Ch’an Ancestor Master Pai-Chang Huai-Hai (720-814), who wrote the “20 Monastic Principles” which became the blueprint for Ch’an monastic practice, included “Recitation of the Name of Buddha Amitabha.” He stated that, “In religious practice, take Buddha Recitation as a sure method.” Master Pai-Chang also encouraged Amitabha’s name to be chanted during a Ch’an monk’s funeral.
In the 9th century, there were government crackdowns on Buddhist sects, such as the T’ang Hui-Ch’an Persecution (845 C.E.), and the Huei-Ch’ang and Shih-Tsung Persecutions of the late Chou Dynasty (10th century C.E.) which only served to bring Ch’an and Pure Land even closer together. The Ch’an school formally incorporated Nien-Fo practices into its training regimens, and the Pure Land school formally incorporated more meditational elements into its own training system. A key figure in bringing about this synthesis, was a Ch’an monk and Pure Land practitioner called Yung-Ming Yen-Shou (905-975), who taught that the Pure Land is the Realm of the Purified Mind.
In Vietnam, the unified practices were taught by the Thao-Duong School, founded by the Chinese monk Ts’ao-Tang, who was taken as a prisoner of war to Vietnam in 1069 C.E. Other important Chinese monks who promoted the unified practice were Chu-Hung (1535-1615), and Han-Shan (1546-1623).
During the 17th century C.E., the monk Yin-Yuan Lung-Chi, known as Obaku in Japanese, brought unified Pure Land Zen practice to Japan. His teachings survive to this day, in what is called the Obaku Zen School.
In the 1970’s, a Jodo Shinshu Pure Land priest called Rev. Koshin Ogui formed the “Zen Shin Sangha,” in Cleveland, Ohio, USA, and incorporated Soto Zen meditation into their practice. More recently, one of Rev. Ogui’s former students, Venerable Shih Ying-Fa, has been successfully teaching unified Ch’an (Zen) and Pure Land practices, founding the Nien-Fo Ch’an Order.
Around the world syncretic Pure Land Zen movements have been reported in England, continental Europe, and India. Even in Japan, where sectarian influences have often tried to keep Pure Land and Zen separate, there have been recent movements to return Zen to its syncretic roots.
As the esteemed Ch’an Master Hsu-Yun (1840-1959) said, “All the Buddhas in every universe, past, present and future, preach the same Dharma. There is no difference between the methods advocated by Shakyamuni and Amitabha.”

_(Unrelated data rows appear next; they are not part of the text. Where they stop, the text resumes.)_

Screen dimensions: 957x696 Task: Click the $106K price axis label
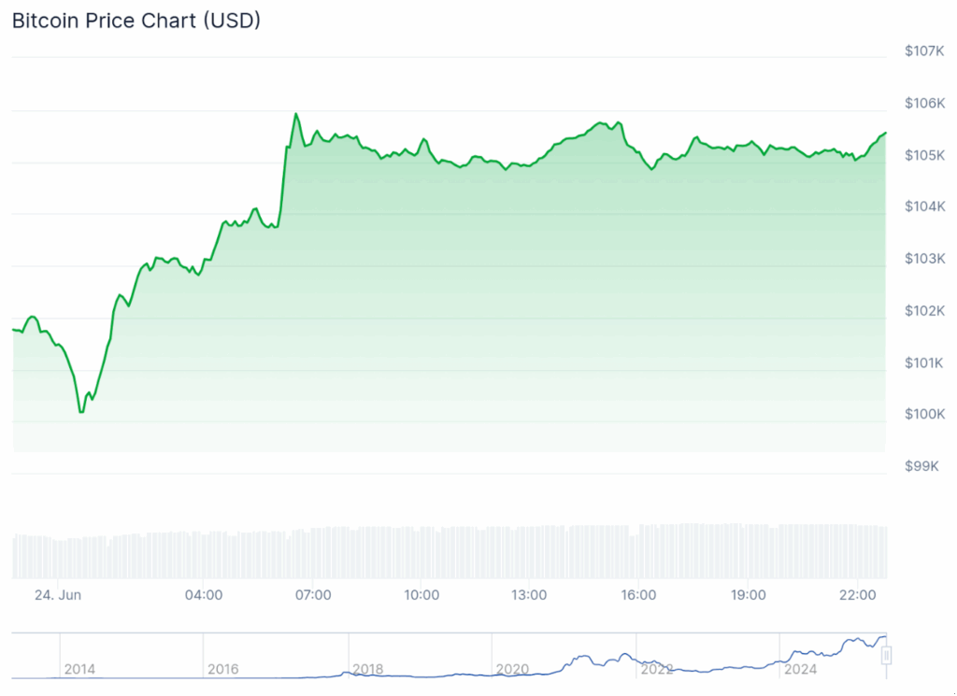click(x=925, y=103)
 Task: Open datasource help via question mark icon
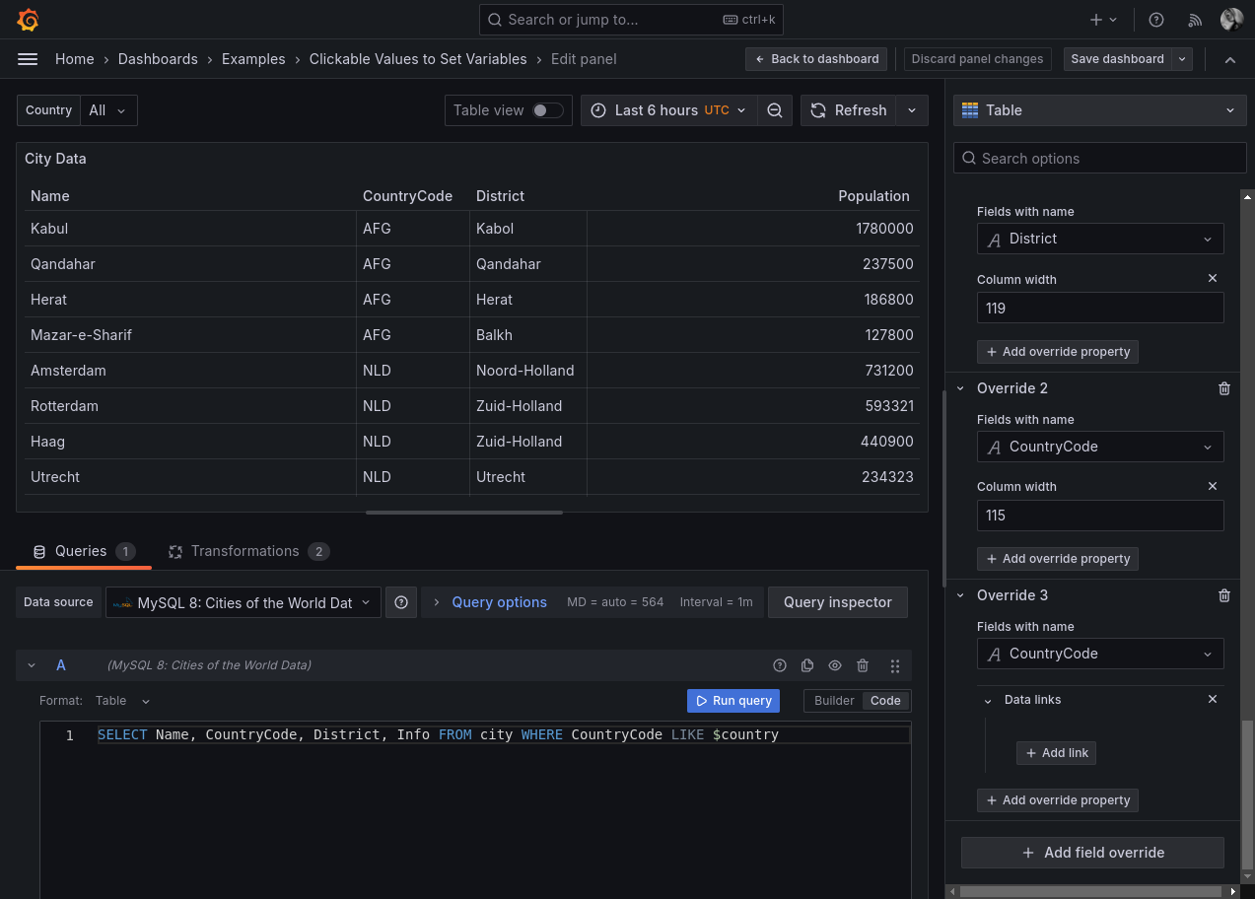coord(401,602)
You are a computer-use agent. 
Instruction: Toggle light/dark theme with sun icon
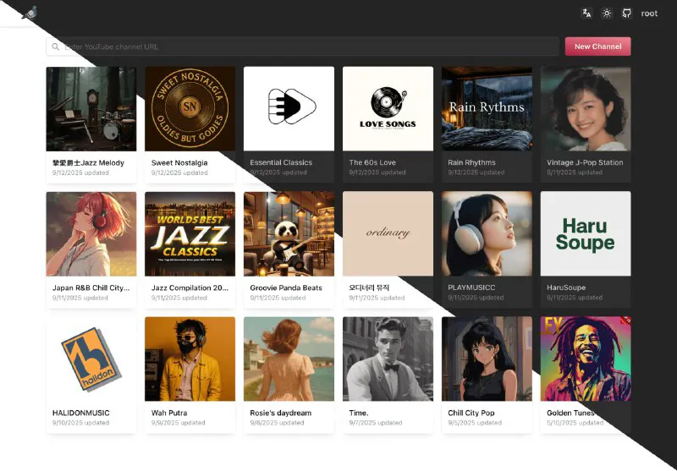coord(607,14)
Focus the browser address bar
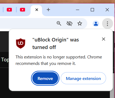Image resolution: width=115 pixels, height=98 pixels. click(27, 23)
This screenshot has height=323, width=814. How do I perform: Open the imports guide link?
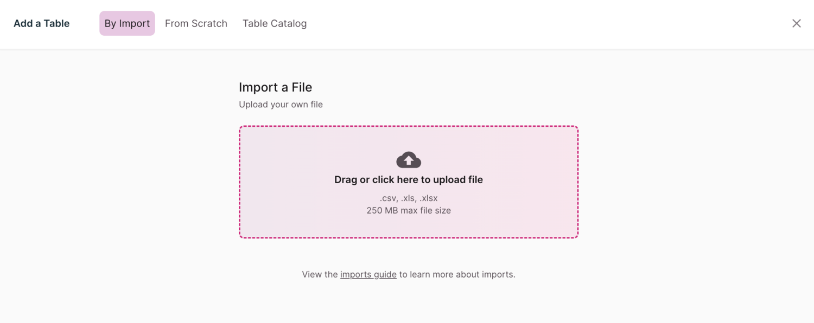click(x=368, y=274)
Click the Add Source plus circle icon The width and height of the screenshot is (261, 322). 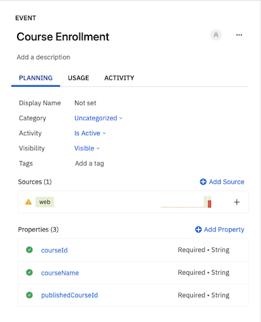(203, 182)
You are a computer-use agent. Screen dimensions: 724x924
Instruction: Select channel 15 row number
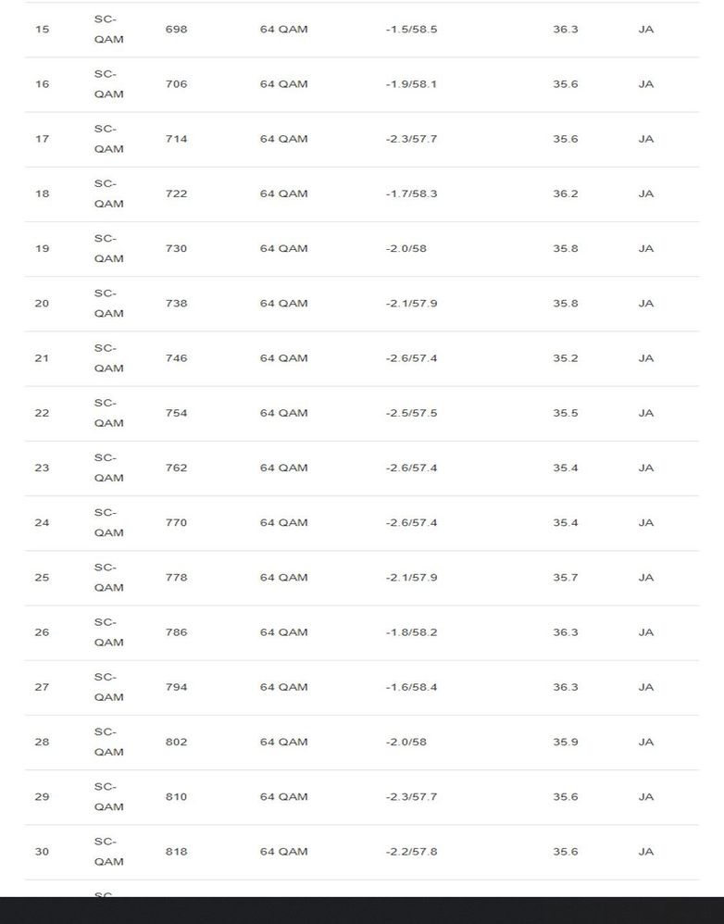coord(42,30)
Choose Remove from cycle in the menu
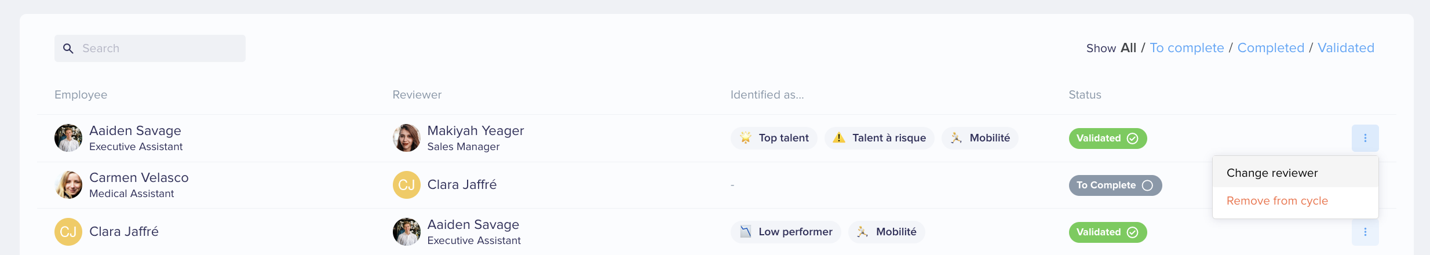Screen dimensions: 1430x255 point(1295,201)
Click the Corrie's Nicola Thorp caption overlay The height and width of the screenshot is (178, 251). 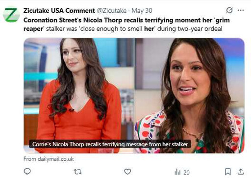pos(110,144)
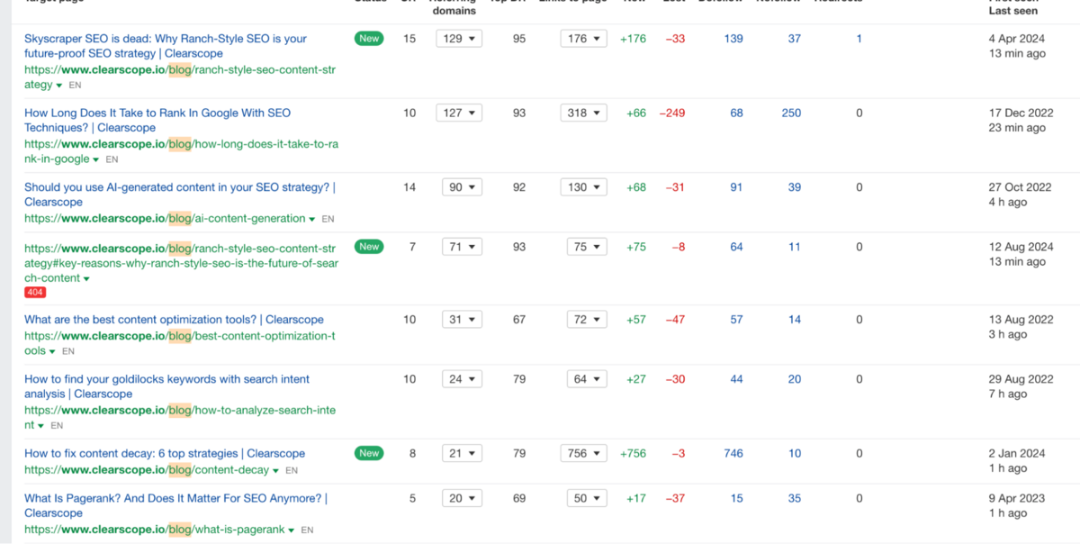The width and height of the screenshot is (1080, 544).
Task: Open the Skyscraper SEO is dead article title
Action: (x=165, y=39)
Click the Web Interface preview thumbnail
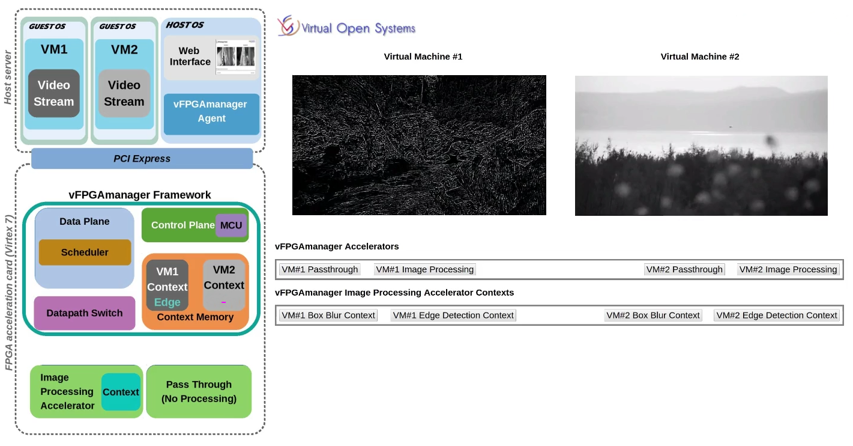 235,58
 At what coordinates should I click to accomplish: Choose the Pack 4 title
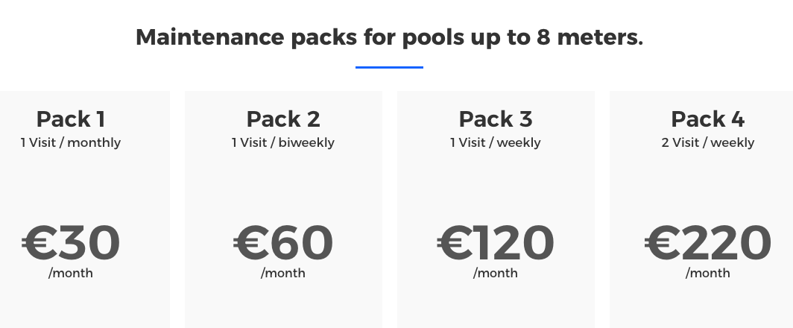coord(708,119)
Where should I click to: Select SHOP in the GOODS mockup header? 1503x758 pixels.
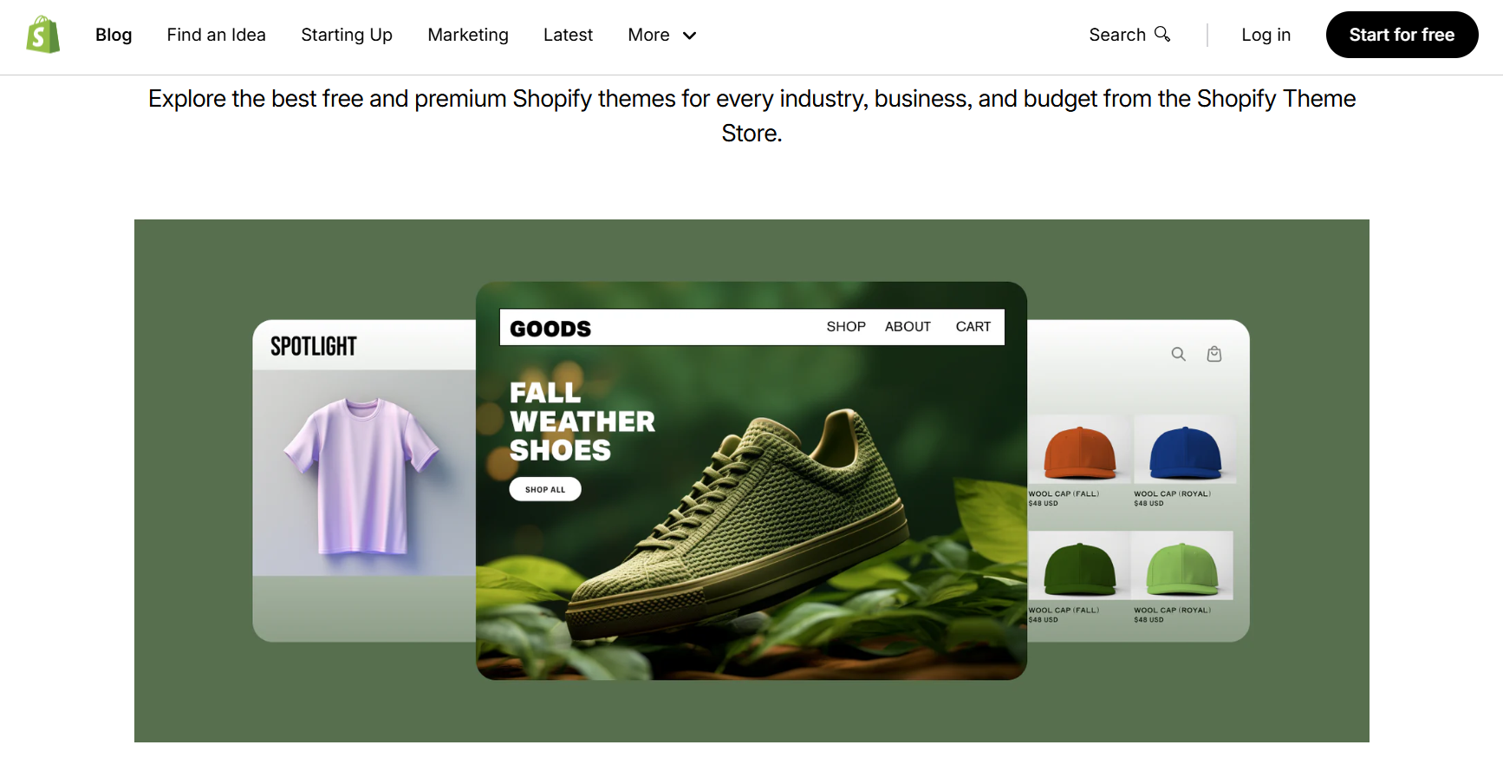coord(846,326)
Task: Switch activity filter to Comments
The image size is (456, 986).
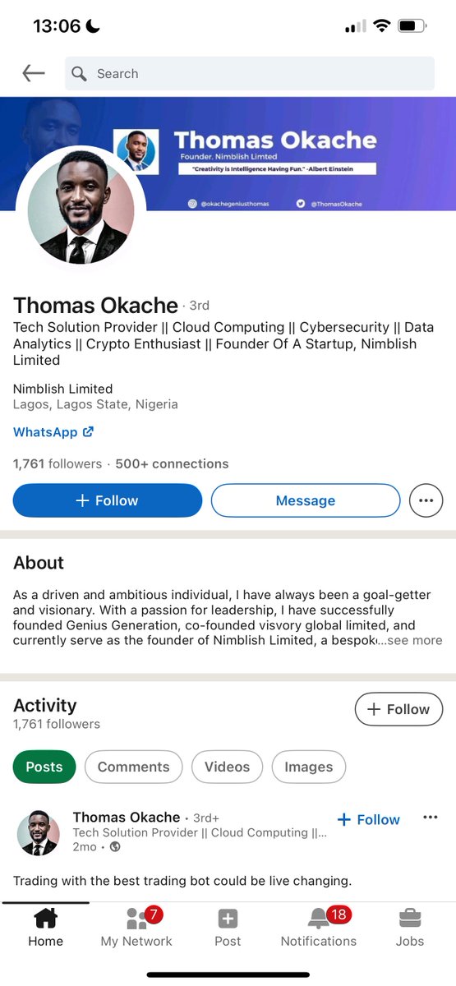Action: [x=133, y=767]
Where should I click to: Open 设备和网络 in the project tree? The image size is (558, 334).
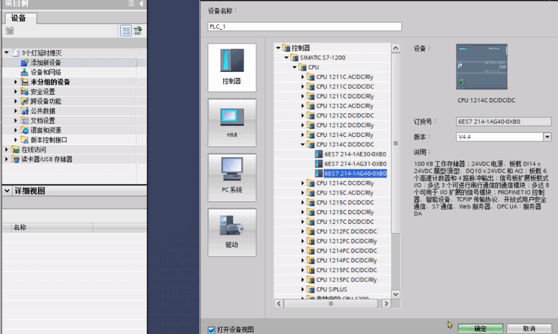coord(45,72)
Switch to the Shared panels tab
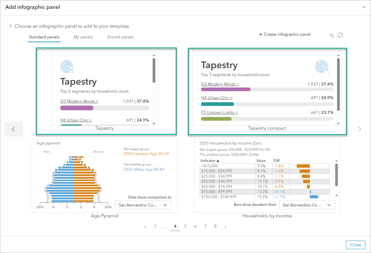This screenshot has width=371, height=253. [120, 37]
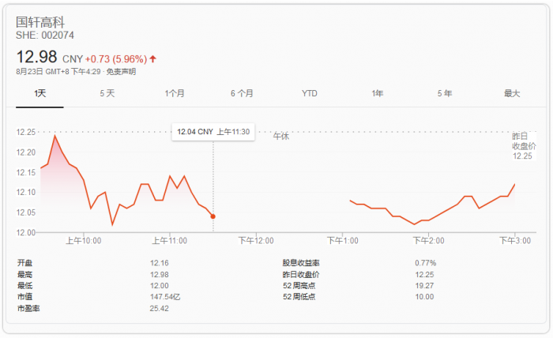The image size is (553, 338).
Task: Switch to the 5天 chart tab
Action: pos(107,93)
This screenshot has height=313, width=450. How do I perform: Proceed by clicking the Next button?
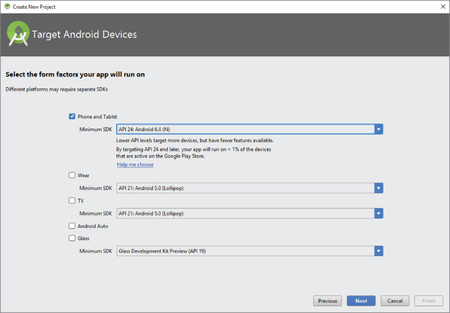pos(361,301)
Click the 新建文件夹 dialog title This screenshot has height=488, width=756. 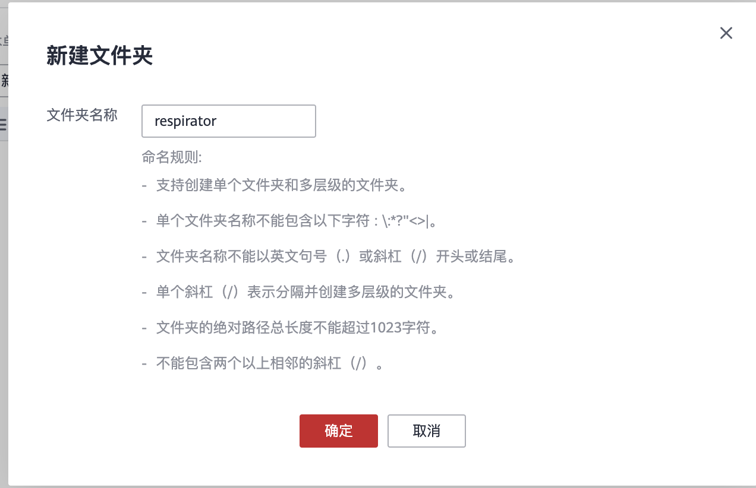coord(99,56)
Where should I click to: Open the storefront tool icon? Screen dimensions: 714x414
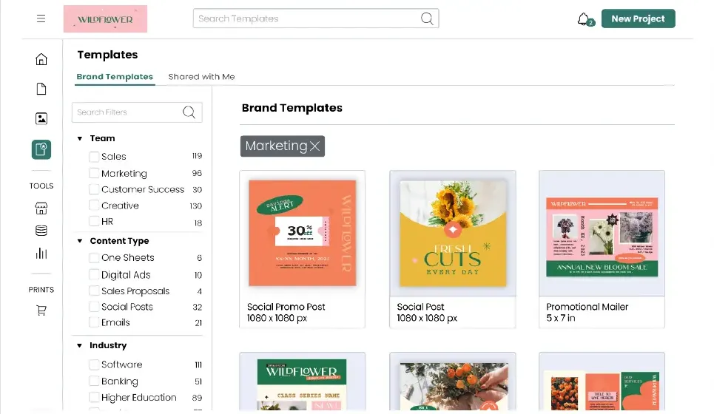41,208
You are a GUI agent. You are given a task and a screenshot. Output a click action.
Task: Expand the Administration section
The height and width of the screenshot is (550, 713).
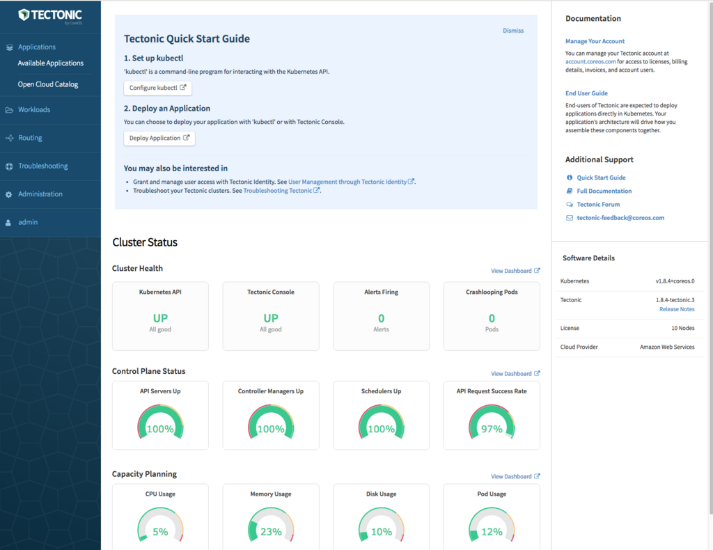point(40,194)
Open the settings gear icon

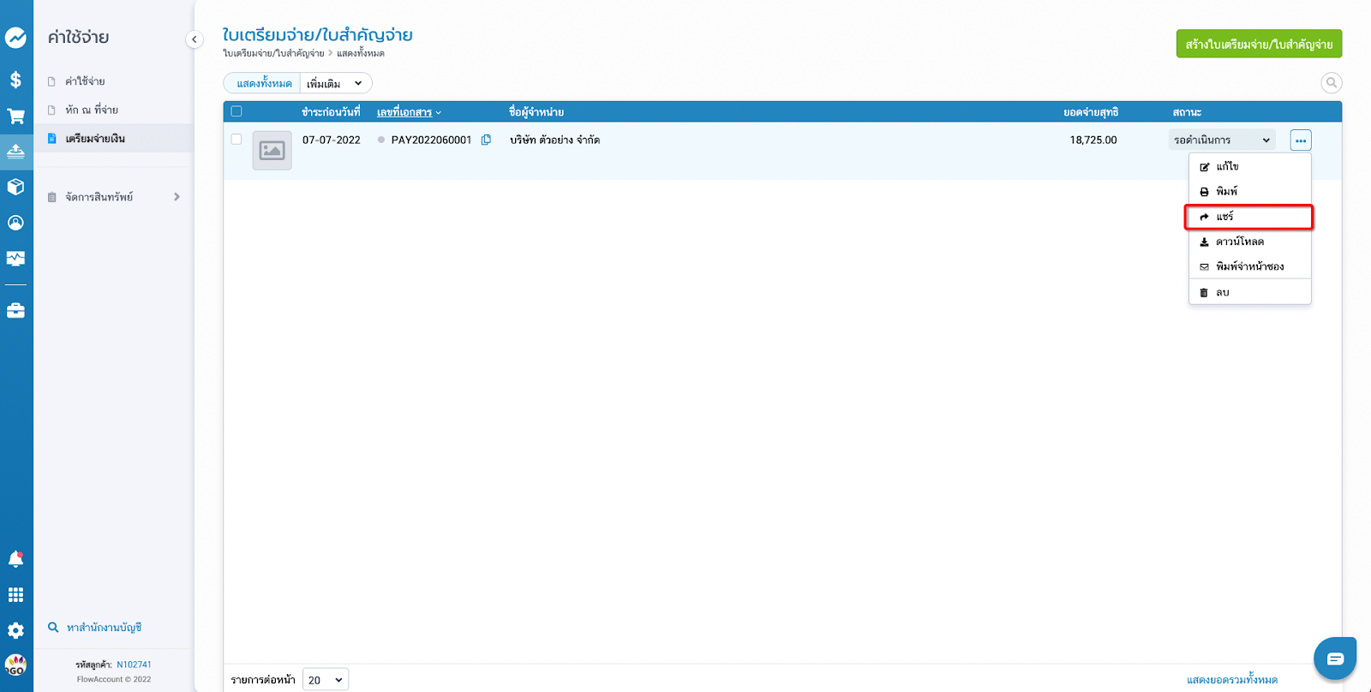15,630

Master Chu-Hung (1535-1615) wrote, Ask yourself: Where does suffering come from? It is born from physical existence. Where does physical existence come from? From Karma. Where does karma come from? It is born from delusion. On the basis of delusion, you create karma. On the basis of karma, physical existence forms. On the basis of physical existence, you incur suffering. Just manage to break through delusion, and all of this is empty and still.
You may venture to ask, “What is the method for breaking through delusion?” Just go to the fundamental meditation point and understand: Who is the one reciting the Buddha-name? Who is the one mindful of Buddha? Take hold of your doubts over this, take hold and defeat them: then all delusion will be smashed. Think this over! Don’t neglect it!